’tis the Season to Hang Sticky Bands to Prevent Cankerworm

— Written By
en Español

El inglés es el idioma de control de esta página. En la medida en que haya algún conflicto entre la traducción al inglés y la traducción, el inglés prevalece.

Al hacer clic en el enlace de traducción se activa un servicio de traducción gratuito para convertir la página al español. Al igual que con cualquier traducción por Internet, la conversión no es sensible al contexto y puede que no traduzca el texto en su significado original. NC State Extension no garantiza la exactitud del texto traducido.
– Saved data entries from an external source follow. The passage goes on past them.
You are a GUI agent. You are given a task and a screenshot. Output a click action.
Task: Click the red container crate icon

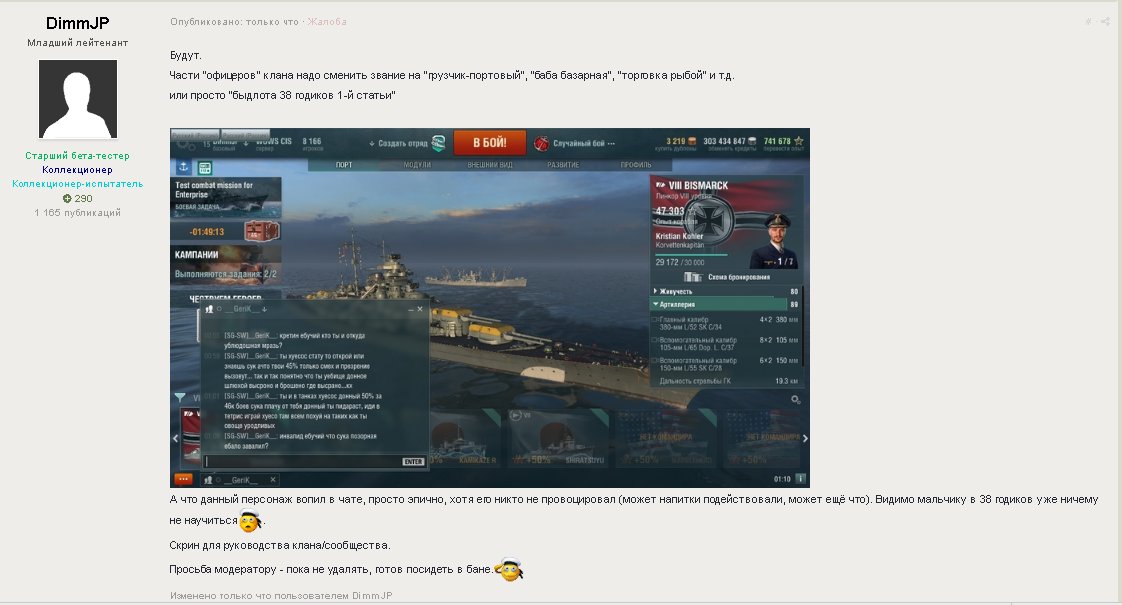pos(260,231)
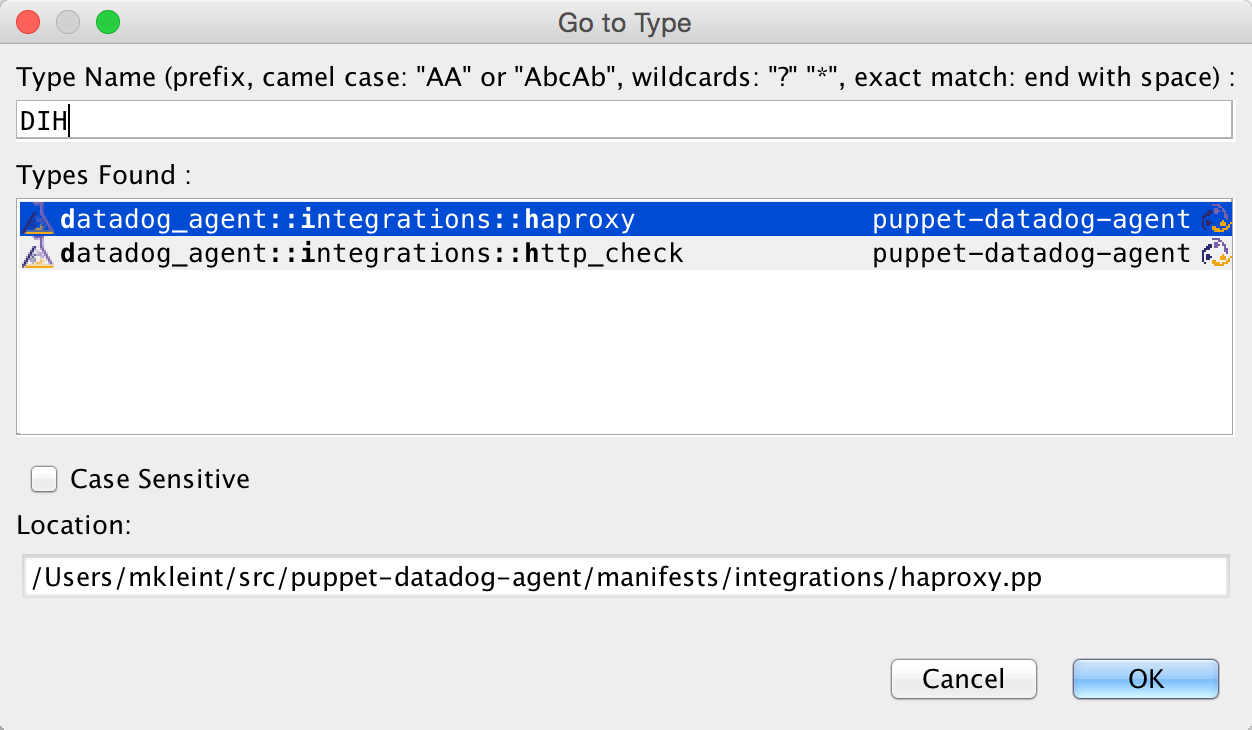Viewport: 1252px width, 730px height.
Task: Enable the Case Sensitive checkbox
Action: 44,480
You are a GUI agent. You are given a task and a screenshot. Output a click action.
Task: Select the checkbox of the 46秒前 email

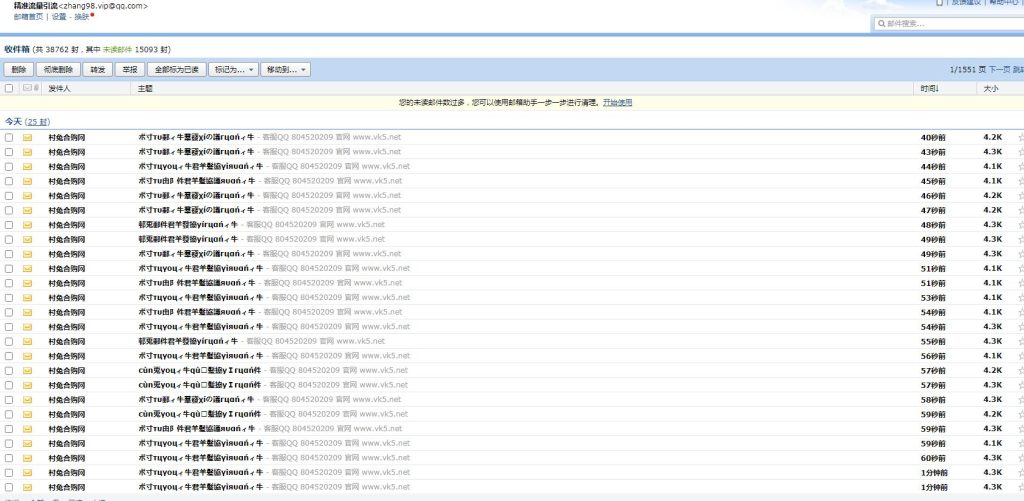click(x=9, y=196)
Por favor, tenga en cuenta que algunas aplicaciones y/o servicios pueden no funcionar como se espera cuando se traducen.

English is the controlling language of this page. To the extent there is any conflict between the English text and the translation, English controls.

Clicking on the translation link activates a free translation service to convert the page to Spanish. As with any Internet translation, the conversion is not context-sensitive and may not translate the text to its original meaning. NC State Extension does not guarantee the accuracy of the translated text. Please note that some applications and/or services may not function as expected when translated.

Collapse ▲

It’s hard not to love this time of year between the spectacle of fall colors and the reprieve of cooling temperatures. And although trees are losing leaves, now is an important time to take precautionary measures if cankerworms are your tree’s #1 enemy each spring.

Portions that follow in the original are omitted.